Under the Bill’s proposal, the DOH will consider the following in assessing a Material Transaction:

  1. whether the transaction parties demonstrate that the potential positive impacts of the Material Transaction outweigh potential negative impacts relating to factors such as:
    1. patient costs;
    2. access to services;
    3. Health Equity; and
    4. health outcomes.
  2. whether there is a substantial likelihood of anticompetitive effects from the Material Transaction that outweigh the benefits of the Material Transaction, including increasing or maintaining services to underserved populations or stabilizing the operations of the existing delivery system;
  3. the financial condition of the parties;
  4. the character and competence of the parties and any officers or directors thereof;
  5. the source of the funds or assets for the Material Transaction;
  6. the fairness of any exchange of shares, assets, cash, or other consideration to be received; and
  7. any other relevant information necessary to determine the impact of the Material Transaction.

After receipt of the required materials from the Health Care Entity, the DOH will publicly post notice of the proposed Material Transaction and allow the public to comment on it.

If the DOH does not act on the application within 30 days of receipt of written notice and application, then the transaction shall be deemed approved; otherwise, the DOH shall issue a final order on the request for approval.

Further, the DOH may, within 30 days of the submission, determine to withhold approval of the Material Transaction and request additional time and materials[4] to review and assess the proposed Material Transaction. In addition, the DOH may mandate conditions necessary for approval of the Material Transaction, which can include, but are not limited to “investments in the communities affected by such Material Transaction, competition protections and contributions to state-controlled funds, including the health care transformation fund … to preserve access or to otherwise mitigate the impact of the Material Transaction on the health care delivery system.”

Lastly, the Bill provides that if the DOH denies the request or conditionally approves the request, the DOH may notify the New York State Attorney General of its findings so that office may, if appropriate, investigate whether the Health Care Entities have engaged in unfair competition or anticompetitive behavior.

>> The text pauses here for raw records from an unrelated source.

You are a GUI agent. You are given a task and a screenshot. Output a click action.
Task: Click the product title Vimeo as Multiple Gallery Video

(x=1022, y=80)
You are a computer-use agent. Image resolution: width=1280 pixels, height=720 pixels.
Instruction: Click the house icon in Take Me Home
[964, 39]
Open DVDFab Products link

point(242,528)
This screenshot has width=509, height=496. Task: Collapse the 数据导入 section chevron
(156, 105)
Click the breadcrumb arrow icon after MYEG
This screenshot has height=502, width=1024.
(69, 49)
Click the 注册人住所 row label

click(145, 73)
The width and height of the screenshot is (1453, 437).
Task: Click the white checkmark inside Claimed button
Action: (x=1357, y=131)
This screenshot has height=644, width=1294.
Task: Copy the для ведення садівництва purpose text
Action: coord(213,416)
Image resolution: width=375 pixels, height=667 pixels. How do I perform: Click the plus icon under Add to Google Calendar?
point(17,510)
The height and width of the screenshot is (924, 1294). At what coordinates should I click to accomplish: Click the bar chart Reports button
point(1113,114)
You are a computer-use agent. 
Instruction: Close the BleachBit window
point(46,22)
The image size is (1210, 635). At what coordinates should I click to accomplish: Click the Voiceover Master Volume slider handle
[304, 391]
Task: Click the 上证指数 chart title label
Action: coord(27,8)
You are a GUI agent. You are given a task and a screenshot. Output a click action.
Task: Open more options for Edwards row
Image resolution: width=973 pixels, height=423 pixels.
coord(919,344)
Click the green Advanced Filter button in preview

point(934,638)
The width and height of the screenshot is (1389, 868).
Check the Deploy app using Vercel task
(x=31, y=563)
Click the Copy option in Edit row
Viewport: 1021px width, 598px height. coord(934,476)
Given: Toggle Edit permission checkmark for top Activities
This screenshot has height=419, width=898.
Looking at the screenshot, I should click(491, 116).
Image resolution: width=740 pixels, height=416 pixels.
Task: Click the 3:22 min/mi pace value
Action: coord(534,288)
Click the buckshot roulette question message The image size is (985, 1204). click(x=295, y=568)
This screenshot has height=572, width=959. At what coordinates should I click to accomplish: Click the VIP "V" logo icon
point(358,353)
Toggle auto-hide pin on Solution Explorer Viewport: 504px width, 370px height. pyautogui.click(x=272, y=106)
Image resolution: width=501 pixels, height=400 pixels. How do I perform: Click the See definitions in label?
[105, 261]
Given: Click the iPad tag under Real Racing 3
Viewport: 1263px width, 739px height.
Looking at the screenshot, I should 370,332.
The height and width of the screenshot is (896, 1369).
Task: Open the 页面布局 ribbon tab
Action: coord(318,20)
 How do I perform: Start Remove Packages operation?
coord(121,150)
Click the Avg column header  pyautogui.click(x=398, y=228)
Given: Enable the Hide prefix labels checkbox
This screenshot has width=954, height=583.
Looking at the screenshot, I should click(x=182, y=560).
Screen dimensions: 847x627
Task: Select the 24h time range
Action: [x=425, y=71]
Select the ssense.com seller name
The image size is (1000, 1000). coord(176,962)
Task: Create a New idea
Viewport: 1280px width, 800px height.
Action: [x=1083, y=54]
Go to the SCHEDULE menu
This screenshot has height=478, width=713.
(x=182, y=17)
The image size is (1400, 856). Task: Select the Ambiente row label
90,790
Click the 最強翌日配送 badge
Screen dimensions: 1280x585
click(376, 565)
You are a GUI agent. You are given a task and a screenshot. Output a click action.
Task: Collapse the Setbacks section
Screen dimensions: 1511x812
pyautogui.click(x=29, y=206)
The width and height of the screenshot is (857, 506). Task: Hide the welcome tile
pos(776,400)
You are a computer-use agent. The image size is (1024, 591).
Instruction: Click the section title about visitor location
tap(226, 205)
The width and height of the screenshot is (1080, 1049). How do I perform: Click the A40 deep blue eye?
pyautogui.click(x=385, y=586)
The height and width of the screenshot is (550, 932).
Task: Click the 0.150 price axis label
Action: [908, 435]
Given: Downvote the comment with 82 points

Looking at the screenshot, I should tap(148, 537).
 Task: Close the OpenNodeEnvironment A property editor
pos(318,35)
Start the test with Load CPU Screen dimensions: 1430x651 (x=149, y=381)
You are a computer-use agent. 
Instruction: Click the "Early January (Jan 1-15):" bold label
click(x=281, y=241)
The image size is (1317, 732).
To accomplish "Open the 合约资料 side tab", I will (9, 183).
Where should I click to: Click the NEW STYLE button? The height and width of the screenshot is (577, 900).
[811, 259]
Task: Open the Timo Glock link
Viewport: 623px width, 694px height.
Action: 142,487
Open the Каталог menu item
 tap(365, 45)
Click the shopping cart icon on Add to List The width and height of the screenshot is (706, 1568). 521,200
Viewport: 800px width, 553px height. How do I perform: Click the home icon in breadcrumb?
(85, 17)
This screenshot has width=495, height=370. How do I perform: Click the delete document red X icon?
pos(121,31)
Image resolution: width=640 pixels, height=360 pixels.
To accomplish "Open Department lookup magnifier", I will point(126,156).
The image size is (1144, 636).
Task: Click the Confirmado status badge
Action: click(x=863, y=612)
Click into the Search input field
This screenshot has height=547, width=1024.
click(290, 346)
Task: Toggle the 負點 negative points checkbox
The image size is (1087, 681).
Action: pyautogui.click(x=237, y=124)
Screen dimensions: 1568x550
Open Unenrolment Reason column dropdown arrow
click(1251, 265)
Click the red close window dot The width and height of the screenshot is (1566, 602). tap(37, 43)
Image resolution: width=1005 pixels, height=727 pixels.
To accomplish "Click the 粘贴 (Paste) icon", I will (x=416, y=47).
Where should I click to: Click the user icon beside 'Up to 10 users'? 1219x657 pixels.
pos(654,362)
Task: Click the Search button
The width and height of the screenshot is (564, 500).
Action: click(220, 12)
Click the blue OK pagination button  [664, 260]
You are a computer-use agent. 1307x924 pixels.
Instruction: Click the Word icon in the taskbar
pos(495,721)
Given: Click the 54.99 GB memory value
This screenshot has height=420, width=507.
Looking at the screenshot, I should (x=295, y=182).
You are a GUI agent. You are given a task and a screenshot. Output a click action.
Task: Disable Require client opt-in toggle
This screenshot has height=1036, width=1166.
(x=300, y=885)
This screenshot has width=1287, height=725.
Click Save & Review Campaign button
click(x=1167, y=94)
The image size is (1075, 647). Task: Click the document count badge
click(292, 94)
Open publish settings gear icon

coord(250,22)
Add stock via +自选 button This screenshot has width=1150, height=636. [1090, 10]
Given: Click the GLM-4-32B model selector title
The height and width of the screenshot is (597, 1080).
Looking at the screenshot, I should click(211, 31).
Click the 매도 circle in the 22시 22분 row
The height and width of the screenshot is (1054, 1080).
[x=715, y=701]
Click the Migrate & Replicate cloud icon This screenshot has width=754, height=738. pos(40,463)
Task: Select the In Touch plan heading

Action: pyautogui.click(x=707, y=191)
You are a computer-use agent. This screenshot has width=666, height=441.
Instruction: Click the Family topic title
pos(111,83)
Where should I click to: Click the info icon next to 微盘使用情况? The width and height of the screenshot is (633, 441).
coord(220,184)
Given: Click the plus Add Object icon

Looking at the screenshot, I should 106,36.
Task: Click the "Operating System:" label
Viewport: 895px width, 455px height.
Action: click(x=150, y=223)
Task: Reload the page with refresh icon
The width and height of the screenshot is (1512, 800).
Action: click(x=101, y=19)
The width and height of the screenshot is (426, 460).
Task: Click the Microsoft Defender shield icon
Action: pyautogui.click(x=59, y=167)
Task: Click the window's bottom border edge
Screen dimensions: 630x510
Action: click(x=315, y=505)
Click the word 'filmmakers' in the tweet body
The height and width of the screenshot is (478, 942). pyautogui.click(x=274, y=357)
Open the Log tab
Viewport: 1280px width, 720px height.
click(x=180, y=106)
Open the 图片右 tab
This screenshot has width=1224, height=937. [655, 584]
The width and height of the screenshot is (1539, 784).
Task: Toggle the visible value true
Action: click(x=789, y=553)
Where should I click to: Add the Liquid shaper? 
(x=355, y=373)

As is evident, passage of the Bill would vest substantial authority in the DOH to not only scrutinize Material Transactions, but also apply additional, material conditions on Health Care Entities that wish to consummate covered transactions. This, in turn, imposes additional obligations on Health Care Entities and could increase costs to consummate Material Transactions. Given the potentially significant impact of the Bill, we will be carefully monitoring further developments on this matter.

 


[1] The Bill defines “Control” as “the possession, direct or indirect, of the power to direct or cause the direction of the management and policies of a Health Care Entity, whether through the ownership of voting securities, by contract (except a commercial contract for goods or non-management services) or otherwise; but no person shall be deemed to control another person solely by reason of being an officer or director of a Health Care Entity. ‘Control’ shall be presumed to exist if any person directly or indirectly owns, controls, or holds with the power to vote 10 percent or more of the voting securities of a Health Care Entity.” [emphasis added]

[2] The Bill defines “Health Equity” as “achieving the highest level of health for all people and shall entail focused efforts to address avoidable inequalities by equalizing those conditions for health for those that have experienced injustices, socioeconomic disadvantages, and systemic disadvantages.”

[3] Interestingly, the language of the Bill does not specify whether this is a buyer’s or seller’s obligation to submit a request for approval. Rather, the Bill provides for “requests by Health Care entities to consummate a Material Transaction.” Nevertheless, the materials to be submitted to DOH seemingly require joint participation by the buyer and seller.

[4] The Bill expressly provides that a party involved in the Material Transaction may not refuse a request for information on the basis that such information is privileged or confidential.